Russia reportedly tried to gain access to the Twitter accounts of US Defense Department workers using messages laced with malware. According to a report sent to US counterintelligence officials in Washington in March, Russia sent malware-carrying messages, tailored to individuals' interests, to more than 10,000 Defense Department Twitter accounts, Time magazine reports.
These messages included links to stories related to recent sporting or entertainment events, such as the Oscars that had taken place the previous weekend, tempting an unsuspecting user to click on it.
"When clicked, the links took users to a Russian-controlled server that downloaded a program allowing Moscow's hackers to take control of the victim's phone or computer–and Twitter account," Time's report reads. "What chaos could Moscow unleash with thousands of Twitter handles that spoke in real time with the authority of the armed forces of the United States?"
"At any given moment, perhaps during a natural disaster or a terrorist attack, Pentagon Twitter accounts might send out false information. As each tweet corroborated another, and covert Russian agents amplified the messages even further afield, the result could be panic and confusion."

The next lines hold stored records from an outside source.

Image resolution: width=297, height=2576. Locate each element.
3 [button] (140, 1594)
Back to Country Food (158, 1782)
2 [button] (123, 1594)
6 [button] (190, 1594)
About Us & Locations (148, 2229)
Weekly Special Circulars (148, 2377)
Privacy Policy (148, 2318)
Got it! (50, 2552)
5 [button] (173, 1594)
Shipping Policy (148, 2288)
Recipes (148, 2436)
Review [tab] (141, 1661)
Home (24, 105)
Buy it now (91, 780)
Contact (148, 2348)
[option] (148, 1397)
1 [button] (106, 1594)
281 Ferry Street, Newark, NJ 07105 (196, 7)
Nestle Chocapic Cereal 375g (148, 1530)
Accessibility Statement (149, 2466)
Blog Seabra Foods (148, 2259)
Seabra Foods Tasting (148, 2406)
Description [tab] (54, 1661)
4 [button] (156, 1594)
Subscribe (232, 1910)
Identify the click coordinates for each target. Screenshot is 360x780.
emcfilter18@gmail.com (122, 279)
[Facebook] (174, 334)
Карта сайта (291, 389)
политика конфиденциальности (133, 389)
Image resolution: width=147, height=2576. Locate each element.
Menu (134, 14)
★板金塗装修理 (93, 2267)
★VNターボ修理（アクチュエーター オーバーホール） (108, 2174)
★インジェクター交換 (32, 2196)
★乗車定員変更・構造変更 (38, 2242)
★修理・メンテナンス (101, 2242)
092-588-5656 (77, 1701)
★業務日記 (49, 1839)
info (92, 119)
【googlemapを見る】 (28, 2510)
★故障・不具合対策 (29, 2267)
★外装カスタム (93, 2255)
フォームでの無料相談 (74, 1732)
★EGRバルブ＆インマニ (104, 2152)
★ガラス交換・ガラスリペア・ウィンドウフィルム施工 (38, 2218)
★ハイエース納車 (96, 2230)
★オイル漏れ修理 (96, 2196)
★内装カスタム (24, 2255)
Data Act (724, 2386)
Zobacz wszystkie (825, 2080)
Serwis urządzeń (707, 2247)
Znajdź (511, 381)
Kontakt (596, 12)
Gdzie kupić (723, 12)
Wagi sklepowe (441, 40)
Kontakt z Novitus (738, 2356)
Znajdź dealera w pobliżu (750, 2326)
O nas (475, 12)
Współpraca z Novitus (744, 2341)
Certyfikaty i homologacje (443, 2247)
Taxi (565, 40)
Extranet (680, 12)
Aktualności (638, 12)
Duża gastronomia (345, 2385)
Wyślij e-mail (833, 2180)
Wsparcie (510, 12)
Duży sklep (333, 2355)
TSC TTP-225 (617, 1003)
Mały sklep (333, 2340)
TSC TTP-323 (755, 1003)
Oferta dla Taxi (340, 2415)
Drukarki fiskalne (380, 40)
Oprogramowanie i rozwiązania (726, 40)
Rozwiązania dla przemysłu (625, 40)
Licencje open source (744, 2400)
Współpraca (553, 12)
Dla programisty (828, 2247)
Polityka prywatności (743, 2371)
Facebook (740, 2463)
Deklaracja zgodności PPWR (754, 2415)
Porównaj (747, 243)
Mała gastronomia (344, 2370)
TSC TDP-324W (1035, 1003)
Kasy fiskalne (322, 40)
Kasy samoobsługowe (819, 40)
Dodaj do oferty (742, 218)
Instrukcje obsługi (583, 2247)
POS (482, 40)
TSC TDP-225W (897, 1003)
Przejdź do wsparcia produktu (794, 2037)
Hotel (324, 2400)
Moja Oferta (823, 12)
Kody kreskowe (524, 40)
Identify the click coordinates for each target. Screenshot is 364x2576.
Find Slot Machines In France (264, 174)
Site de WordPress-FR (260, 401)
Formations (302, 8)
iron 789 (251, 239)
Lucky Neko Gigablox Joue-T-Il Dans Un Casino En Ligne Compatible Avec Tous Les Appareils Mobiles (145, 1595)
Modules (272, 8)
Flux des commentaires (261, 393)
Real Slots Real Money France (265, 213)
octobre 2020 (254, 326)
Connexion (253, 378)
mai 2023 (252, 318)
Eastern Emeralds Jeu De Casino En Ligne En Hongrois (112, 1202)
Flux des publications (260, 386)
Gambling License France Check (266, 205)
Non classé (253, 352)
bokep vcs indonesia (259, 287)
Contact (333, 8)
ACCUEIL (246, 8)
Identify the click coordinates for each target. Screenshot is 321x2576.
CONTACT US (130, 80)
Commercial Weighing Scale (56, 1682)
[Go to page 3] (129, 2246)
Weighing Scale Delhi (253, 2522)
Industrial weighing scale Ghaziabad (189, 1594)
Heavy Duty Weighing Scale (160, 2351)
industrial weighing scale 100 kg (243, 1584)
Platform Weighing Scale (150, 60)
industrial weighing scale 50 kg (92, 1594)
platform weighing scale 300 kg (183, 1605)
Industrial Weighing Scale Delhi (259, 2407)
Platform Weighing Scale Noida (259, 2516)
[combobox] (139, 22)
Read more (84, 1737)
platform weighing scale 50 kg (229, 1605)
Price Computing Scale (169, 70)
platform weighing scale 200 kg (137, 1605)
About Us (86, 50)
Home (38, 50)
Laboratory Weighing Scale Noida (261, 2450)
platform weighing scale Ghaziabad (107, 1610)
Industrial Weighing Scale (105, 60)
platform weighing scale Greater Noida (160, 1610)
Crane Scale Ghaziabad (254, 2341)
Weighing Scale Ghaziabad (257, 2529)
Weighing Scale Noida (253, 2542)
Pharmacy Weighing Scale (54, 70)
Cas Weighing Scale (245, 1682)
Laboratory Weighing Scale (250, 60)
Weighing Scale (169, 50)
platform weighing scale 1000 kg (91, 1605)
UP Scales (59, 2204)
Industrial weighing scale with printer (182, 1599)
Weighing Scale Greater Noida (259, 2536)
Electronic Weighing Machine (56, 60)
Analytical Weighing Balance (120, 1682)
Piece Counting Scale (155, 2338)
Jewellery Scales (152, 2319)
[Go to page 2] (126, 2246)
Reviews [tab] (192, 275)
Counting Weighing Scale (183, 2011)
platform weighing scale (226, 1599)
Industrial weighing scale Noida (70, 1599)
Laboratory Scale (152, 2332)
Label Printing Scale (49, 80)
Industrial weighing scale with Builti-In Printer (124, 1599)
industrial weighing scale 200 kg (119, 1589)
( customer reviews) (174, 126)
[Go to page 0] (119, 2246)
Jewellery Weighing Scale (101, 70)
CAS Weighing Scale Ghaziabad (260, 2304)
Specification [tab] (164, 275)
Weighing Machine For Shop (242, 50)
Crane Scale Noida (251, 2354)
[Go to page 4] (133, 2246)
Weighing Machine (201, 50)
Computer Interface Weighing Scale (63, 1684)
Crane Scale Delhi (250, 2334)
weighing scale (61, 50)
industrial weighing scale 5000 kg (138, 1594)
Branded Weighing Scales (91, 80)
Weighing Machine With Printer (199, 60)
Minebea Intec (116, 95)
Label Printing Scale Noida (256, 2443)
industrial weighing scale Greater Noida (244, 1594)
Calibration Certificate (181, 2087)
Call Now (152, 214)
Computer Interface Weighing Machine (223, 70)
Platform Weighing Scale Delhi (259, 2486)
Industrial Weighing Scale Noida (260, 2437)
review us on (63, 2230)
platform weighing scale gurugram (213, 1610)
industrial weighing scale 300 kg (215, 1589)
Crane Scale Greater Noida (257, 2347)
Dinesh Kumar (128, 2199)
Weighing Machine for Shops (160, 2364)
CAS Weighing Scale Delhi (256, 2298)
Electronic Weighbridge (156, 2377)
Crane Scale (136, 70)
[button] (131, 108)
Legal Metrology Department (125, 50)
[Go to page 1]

It is not clear if any Pentagon accounts were compromised in the attempted cyberattacks. Time's report indicates that these hacking efforts took place after the 2016 presidential election in November.
Facebook recently admitted that coordinated campaigns did use its platform to spread fake news and misinformation in an attempt to sway political opinion and "achieve a strategic and/or political outcome". The social media company did not name any specific country or the suspected actors behind these "information operations".
However, it did note that its findings did "not contradict" the US Director of National Intelligence report that was released in January.
The 25-page intelligence report accused Russian President Vladimir Putin of orchestrating a complex, multi-faceted "influence campaign" to undermine American democracy, damage Hillary Clinton's campaign and help Donald Trump win the election.
Congressional committees and the FBI are currently investigating Russia's alleged meddling in the election and possible links between Moscow and President Trump's campaign.
The US intelligence report also warned that Russia could apply lessons learned in the US election to influence its efforts across the globe, including the election processes of key US allies.
In the recent French presidential election, a 9GB trove of emails and documents from Emmanuel Macron's campaign was posted online just days before his victory over far-right candidate Marine Le Pen.
Some security experts have linked the "massive and coordinated" hacking attack to the Russia-linked hacker group Fancy Bear, also known as APT28. The group has been previously tied to the DNC hack in the US election.
The Kremlin, however, has denied the allegations and any involvement in these cyberattacks.
Rand Waltzman, a former researcher at the Defense Advanced Projects Research Agency (DARPA) and current senior information scientist at RAND Corporation, told Time: "Using these technologies, it is possible to undermine democratic government, and it's becoming easier every day."